Revealing her identity to the world, she said, was difficult: “It was very difficult. I didn’t want anyone to find out and know about this woman who had experienced all this violence. Because, truthfully, victims always feel shame about what happened to them. I told myself that if I opened the process behind closed doors, the shame would change sides.”
The words “Shame must change sides” are the subtitle of her intimate account of the ordeal, “A Hymn to Life” (to be published Tuesday by Penguin Press).
Babonneau said he became concerned when he heard she wanted to have an open trial: “Because we knew there would be tremendous pressure on her,” he said.
“Anger and hate do not build anything; they destroy”
At trial, the defendants hid their faces while appearing in court. They were between 26 and 74 years old. Among them: a firefighter, a soldier and a nurse. In court, many claimed that Gisèle Pelicot must have known and been complicit.

But Dominique Pelicot admitted it alltestified: “It was always against her knowledge,” adding that he drugged her two or three times a week. “I had an addiction,” he said.
Looking back, Gisèle said, there were warning signs: “I just knew that I had fainting spells and that I had health problems,” she said. There were also periods when his memory was affected. “I couldn’t remember that I had gone to the hairdresser; it wasn’t until the next day that I realized I had,” she said. “And when I called my children, it was the same: I didn’t remember our conversations.
“I thought I was seriously ill. I consulted neurologists, they did a CT scan and they found nothing,” she said.
Even when recounting her horrible experience on “Sunday Morning,” Gisèle Pelicot maintained her poise. “I’ve always been like that,” he said. “Anger and hate don’t build anything; they destroy. And I didn’t want to go down that path.”
The trial made headlines around the world and attracted large crowds of supporters, who praised Gisèle Pelicot for her bravery and presented her as a feminist heroine. Seeing those fans, she said, made her feel like she wasn’t alone: ”It was an incredible source of strength for me.”

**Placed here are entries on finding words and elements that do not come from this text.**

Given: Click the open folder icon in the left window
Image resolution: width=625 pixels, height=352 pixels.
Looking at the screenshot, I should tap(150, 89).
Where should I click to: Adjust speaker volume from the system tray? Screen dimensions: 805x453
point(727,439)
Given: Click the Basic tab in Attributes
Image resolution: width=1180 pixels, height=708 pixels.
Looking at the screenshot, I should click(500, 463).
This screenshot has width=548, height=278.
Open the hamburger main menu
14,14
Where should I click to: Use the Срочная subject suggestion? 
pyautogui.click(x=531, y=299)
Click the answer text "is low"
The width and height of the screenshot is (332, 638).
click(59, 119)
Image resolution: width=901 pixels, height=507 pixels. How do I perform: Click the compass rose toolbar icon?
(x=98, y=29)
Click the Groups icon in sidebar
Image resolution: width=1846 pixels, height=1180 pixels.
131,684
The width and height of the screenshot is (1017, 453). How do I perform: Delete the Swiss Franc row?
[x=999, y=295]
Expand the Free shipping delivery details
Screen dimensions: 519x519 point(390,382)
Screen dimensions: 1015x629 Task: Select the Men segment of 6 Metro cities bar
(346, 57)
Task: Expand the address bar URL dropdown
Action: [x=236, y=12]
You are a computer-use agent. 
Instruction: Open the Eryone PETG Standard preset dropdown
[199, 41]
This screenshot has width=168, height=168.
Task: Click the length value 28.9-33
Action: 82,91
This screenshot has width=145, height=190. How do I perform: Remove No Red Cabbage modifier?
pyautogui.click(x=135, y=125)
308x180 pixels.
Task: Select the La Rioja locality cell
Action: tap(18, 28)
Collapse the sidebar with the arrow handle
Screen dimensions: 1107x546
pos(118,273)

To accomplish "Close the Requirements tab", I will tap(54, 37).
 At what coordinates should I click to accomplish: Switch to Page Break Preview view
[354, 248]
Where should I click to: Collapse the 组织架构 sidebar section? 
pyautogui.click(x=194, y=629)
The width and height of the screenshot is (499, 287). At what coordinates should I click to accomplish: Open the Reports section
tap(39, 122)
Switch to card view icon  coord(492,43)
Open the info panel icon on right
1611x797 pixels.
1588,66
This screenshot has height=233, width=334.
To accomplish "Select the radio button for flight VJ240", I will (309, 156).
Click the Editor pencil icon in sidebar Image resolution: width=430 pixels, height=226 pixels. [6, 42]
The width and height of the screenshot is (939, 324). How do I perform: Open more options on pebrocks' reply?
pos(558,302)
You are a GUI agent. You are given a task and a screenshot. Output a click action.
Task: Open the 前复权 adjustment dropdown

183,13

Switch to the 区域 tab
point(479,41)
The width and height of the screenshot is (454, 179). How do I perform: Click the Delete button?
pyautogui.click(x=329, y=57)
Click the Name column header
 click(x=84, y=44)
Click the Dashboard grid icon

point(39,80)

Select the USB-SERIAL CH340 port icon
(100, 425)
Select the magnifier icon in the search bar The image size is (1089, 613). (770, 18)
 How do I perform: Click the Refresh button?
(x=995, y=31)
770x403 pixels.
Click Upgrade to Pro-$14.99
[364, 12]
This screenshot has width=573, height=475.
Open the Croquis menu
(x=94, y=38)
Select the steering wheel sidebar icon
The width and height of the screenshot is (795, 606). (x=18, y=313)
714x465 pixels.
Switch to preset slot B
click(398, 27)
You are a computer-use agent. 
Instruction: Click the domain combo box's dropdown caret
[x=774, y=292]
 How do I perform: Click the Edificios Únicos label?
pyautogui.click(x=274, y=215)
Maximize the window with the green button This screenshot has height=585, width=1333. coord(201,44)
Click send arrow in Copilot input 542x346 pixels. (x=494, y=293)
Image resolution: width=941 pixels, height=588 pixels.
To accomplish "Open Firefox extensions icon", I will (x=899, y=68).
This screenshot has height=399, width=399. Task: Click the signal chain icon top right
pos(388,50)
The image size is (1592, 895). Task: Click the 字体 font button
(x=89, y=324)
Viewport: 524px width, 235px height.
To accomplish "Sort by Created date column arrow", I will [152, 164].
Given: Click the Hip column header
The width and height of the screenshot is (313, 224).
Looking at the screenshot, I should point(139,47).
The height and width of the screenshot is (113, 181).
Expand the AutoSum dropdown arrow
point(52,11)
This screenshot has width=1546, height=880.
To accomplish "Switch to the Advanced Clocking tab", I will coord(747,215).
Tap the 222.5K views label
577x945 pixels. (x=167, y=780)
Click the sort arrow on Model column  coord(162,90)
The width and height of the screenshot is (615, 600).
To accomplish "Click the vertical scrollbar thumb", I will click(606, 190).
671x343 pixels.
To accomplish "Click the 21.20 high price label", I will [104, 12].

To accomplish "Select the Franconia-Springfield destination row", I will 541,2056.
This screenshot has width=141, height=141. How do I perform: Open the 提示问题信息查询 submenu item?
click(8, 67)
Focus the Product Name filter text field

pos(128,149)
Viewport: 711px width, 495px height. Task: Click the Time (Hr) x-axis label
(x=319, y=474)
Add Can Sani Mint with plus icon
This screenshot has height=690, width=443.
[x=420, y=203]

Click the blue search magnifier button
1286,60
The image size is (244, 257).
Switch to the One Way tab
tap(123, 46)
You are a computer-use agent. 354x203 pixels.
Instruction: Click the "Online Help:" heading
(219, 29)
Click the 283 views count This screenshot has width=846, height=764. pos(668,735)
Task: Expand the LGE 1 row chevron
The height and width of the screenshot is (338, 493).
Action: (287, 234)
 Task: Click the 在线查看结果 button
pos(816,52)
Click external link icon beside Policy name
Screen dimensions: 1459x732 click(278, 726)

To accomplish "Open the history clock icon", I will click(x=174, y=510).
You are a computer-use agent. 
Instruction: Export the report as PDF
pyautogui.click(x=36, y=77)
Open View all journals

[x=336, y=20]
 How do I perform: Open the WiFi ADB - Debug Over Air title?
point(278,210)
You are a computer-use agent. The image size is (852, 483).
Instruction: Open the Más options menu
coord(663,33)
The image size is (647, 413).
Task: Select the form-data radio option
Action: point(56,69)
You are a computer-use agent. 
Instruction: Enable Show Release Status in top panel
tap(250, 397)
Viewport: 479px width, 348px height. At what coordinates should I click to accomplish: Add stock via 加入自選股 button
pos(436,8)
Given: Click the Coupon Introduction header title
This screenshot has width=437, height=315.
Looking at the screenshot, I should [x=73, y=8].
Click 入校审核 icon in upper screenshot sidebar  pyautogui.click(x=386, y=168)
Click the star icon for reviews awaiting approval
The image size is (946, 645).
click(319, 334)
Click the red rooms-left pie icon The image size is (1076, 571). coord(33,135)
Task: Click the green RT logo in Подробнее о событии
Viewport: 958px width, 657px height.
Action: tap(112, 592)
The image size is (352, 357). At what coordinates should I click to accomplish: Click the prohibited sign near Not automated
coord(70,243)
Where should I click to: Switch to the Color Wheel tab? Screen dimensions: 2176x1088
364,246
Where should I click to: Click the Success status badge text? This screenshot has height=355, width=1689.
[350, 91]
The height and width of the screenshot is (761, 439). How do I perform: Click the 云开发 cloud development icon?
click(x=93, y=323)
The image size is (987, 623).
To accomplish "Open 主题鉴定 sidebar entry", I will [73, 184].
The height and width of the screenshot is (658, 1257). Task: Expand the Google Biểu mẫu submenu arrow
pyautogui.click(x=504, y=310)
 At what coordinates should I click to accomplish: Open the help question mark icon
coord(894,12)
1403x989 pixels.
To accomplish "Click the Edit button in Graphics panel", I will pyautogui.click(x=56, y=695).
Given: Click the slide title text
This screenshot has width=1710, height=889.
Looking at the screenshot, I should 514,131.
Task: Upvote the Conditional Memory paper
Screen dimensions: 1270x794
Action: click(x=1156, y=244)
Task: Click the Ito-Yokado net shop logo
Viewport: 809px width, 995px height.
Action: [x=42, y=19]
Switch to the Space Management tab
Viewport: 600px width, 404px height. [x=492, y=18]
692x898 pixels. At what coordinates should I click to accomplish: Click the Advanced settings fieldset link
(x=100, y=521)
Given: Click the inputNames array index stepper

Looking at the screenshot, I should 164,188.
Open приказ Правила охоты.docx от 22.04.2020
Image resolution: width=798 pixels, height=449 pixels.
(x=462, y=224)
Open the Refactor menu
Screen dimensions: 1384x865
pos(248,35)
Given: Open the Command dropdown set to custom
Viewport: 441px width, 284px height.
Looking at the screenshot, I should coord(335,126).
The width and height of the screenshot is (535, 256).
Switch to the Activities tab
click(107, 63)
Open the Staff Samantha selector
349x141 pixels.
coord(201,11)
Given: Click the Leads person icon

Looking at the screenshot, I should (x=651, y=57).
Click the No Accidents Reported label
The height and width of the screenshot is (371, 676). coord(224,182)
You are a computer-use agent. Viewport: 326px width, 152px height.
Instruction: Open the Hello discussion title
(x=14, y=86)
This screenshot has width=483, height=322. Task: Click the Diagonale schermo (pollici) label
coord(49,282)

The 51 men finally tried were convicted. Dominique Pelicot was sentenced to a maximum sentence of 20 years.
He has apologized to his (now ex) wife. But Gisèle Pelicot says: “No. Forgiving is extremely difficult. But I don’t want to live in hate. I need to talk to him, and it will also be to say goodbye.”
But she does want to see him again. “Yes,” she said. “I need answers. I may never get them. But that’s part of my journey, too.”
During our interview, off camera, was Gisèle’s new partner, Jean-Loup, who was also at her side during the trial, along with his children.
“I never thought I would fall in love, or even want to,” she said. “It’s a beautiful story. As for the rest, it belongs to us and I keep it to myself.”
But are you in love? “Indeed. You can fall in love at any age. Anything is possible. That is also a message of hope, telling yourself that nothing is lost in life.”
Despite the details of her ordeal, by the end of the book her story is, miraculously, uplifting. “I always wondered what my mission on Earth was, why I was born,” he said. “Some are painters, some are poets, some are writers. I think my mission was to give others hope, that even after hardships, you can get up again and choose happiness. I think that was my mission.”
For more information:
- “A Hymn to Life: Shame Has to Change Sides” by Gisèle Pelicot (Penguin Press), in hardcover, e-book, and audio formats, available February 17 through Amazon, Barnes & Noble, and Bookshop.org
Story produced by Mikaela Bufano. Editor: Brian Robbins.